(AIM OF THE TASK) Of the records that follow, copy only the lines from the line containing "Image resolution: width=810" to the line containing "Image resolution: width=657", both included, exactly as written.

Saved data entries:
━━━━━━

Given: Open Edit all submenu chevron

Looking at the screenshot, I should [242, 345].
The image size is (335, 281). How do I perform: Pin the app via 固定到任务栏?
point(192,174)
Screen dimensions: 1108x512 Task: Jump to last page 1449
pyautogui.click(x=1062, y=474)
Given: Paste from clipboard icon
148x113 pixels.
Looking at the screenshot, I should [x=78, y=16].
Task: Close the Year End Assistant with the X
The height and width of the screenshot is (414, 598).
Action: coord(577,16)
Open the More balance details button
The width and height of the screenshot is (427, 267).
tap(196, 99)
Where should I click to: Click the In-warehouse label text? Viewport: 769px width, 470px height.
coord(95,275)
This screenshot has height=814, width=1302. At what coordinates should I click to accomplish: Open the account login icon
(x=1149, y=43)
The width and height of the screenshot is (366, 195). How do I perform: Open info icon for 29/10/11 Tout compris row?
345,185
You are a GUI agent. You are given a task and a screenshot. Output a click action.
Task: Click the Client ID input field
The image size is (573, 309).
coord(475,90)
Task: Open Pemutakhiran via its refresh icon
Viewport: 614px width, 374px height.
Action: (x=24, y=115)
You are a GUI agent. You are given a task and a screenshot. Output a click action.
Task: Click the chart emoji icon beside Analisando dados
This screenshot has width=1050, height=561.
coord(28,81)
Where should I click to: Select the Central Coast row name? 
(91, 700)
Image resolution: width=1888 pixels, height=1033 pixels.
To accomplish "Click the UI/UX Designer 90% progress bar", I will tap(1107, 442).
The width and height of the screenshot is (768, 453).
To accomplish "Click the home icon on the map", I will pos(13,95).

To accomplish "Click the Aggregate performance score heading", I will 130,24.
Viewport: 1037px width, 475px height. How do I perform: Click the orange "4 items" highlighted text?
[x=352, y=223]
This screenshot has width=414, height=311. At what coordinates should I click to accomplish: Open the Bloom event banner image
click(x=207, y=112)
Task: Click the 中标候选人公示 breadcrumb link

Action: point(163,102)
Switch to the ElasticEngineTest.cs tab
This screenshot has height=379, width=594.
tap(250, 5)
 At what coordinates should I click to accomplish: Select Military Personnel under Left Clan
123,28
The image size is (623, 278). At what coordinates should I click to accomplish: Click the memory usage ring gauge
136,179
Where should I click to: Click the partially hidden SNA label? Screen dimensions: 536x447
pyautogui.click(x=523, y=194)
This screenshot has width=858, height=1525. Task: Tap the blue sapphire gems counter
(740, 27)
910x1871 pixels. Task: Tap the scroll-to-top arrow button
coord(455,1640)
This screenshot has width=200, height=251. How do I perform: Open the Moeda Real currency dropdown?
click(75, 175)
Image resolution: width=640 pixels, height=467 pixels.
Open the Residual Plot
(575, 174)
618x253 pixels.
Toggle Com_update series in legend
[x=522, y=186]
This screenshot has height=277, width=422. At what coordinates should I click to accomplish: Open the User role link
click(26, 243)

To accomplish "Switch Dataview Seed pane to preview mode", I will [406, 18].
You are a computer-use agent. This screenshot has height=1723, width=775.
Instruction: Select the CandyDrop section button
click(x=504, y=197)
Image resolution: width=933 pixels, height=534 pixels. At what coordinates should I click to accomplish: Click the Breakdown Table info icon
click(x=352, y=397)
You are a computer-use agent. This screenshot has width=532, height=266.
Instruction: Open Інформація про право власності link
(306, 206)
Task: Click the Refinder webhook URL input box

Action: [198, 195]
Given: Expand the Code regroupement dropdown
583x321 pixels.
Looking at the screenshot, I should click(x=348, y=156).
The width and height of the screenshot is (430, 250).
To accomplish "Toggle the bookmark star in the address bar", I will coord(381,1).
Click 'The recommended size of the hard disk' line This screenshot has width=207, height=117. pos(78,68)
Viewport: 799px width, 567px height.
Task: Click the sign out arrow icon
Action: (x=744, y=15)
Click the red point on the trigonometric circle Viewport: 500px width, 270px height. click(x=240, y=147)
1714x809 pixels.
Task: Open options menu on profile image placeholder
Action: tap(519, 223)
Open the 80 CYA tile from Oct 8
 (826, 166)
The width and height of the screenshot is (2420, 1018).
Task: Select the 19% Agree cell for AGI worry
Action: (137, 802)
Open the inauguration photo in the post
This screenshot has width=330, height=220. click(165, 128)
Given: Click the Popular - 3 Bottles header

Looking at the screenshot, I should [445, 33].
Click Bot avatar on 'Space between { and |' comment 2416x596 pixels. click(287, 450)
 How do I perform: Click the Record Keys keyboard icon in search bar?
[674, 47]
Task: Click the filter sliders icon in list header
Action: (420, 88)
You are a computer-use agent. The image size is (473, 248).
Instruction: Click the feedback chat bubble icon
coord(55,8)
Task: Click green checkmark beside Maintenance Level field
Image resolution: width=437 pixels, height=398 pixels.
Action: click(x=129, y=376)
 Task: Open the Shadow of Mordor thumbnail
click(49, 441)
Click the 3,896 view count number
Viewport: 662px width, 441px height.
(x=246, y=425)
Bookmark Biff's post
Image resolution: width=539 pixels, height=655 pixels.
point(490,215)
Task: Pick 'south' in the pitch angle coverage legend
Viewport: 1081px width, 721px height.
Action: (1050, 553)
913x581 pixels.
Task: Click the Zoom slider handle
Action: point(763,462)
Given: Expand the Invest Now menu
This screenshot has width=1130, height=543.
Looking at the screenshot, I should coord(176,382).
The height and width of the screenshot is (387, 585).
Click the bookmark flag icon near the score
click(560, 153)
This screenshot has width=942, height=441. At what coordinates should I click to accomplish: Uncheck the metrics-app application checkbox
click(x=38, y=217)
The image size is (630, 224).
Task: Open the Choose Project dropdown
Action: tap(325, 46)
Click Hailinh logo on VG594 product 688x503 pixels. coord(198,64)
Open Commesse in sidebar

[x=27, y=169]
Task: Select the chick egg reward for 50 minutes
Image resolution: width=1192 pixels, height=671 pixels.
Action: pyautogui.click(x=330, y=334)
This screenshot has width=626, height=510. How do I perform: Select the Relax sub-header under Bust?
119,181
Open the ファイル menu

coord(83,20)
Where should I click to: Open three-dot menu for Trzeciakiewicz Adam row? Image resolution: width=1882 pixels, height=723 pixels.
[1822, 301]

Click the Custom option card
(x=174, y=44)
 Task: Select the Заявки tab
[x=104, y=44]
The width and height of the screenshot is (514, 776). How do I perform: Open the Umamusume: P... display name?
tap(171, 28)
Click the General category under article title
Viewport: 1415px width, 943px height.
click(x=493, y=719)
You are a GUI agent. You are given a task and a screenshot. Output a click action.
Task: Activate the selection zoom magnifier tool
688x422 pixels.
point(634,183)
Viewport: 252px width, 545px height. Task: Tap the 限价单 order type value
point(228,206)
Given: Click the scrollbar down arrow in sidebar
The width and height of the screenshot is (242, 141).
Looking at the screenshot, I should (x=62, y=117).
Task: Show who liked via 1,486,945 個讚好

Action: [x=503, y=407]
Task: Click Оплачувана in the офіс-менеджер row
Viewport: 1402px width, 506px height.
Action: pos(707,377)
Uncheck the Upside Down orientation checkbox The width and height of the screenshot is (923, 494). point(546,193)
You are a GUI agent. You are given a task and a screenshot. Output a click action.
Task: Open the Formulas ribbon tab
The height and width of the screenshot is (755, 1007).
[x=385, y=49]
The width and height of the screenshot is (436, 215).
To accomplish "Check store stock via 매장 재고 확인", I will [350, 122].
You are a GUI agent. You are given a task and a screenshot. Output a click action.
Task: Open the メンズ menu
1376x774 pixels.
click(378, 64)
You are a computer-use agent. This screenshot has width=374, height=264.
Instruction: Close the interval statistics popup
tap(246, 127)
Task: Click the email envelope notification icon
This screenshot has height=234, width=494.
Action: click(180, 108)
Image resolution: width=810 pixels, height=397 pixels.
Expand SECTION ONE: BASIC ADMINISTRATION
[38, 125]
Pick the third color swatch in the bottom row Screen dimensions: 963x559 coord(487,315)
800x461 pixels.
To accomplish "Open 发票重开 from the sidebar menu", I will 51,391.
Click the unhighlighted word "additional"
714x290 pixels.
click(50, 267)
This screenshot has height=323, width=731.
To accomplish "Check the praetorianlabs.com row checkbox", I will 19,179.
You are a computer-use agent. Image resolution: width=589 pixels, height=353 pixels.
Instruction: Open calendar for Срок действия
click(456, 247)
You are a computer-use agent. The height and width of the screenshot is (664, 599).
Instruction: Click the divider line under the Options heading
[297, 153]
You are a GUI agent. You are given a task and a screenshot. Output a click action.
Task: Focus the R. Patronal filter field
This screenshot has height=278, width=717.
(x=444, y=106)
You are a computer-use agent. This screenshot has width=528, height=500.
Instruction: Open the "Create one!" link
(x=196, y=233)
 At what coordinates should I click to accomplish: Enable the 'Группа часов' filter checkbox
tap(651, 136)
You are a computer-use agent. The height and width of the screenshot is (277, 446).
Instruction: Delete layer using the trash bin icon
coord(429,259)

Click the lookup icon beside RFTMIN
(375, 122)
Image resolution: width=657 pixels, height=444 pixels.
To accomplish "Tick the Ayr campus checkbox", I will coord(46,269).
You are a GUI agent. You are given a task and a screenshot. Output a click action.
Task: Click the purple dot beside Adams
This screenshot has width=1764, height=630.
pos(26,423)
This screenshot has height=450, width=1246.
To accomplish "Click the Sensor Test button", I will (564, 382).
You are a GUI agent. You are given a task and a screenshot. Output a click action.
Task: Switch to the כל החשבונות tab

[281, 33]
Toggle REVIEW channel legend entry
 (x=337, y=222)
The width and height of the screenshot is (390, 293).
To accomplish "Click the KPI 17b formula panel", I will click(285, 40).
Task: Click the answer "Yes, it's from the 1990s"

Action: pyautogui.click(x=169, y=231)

━━━━━━

(EXERCISE RESPONSE)
Image resolution: width=810 pixels, height=397 pixels.
Expand SECTION ONE: BASIC ADMINISTRATION
[38, 125]
Pick the third color swatch in the bottom row Screen dimensions: 963x559 coord(487,315)
800x461 pixels.
To accomplish "Open 发票重开 from the sidebar menu", I will 51,391.
Click the unhighlighted word "additional"
714x290 pixels.
click(50, 267)
This screenshot has height=323, width=731.
To accomplish "Check the praetorianlabs.com row checkbox", I will 19,179.
You are a computer-use agent. Image resolution: width=589 pixels, height=353 pixels.
Instruction: Open calendar for Срок действия
click(456, 247)
You are a computer-use agent. The height and width of the screenshot is (664, 599).
Instruction: Click the divider line under the Options heading
[297, 153]
You are a GUI agent. You are given a task and a screenshot. Output a click action.
Task: Focus the R. Patronal filter field
This screenshot has height=278, width=717.
(x=444, y=106)
You are a computer-use agent. This screenshot has width=528, height=500.
Instruction: Open the "Create one!" link
(x=196, y=233)
 At what coordinates should I click to accomplish: Enable the 'Группа часов' filter checkbox
tap(651, 136)
You are a computer-use agent. The height and width of the screenshot is (277, 446).
Instruction: Delete layer using the trash bin icon
coord(429,259)

Click the lookup icon beside RFTMIN
(375, 122)
Image resolution: width=657 pixels, height=444 pixels.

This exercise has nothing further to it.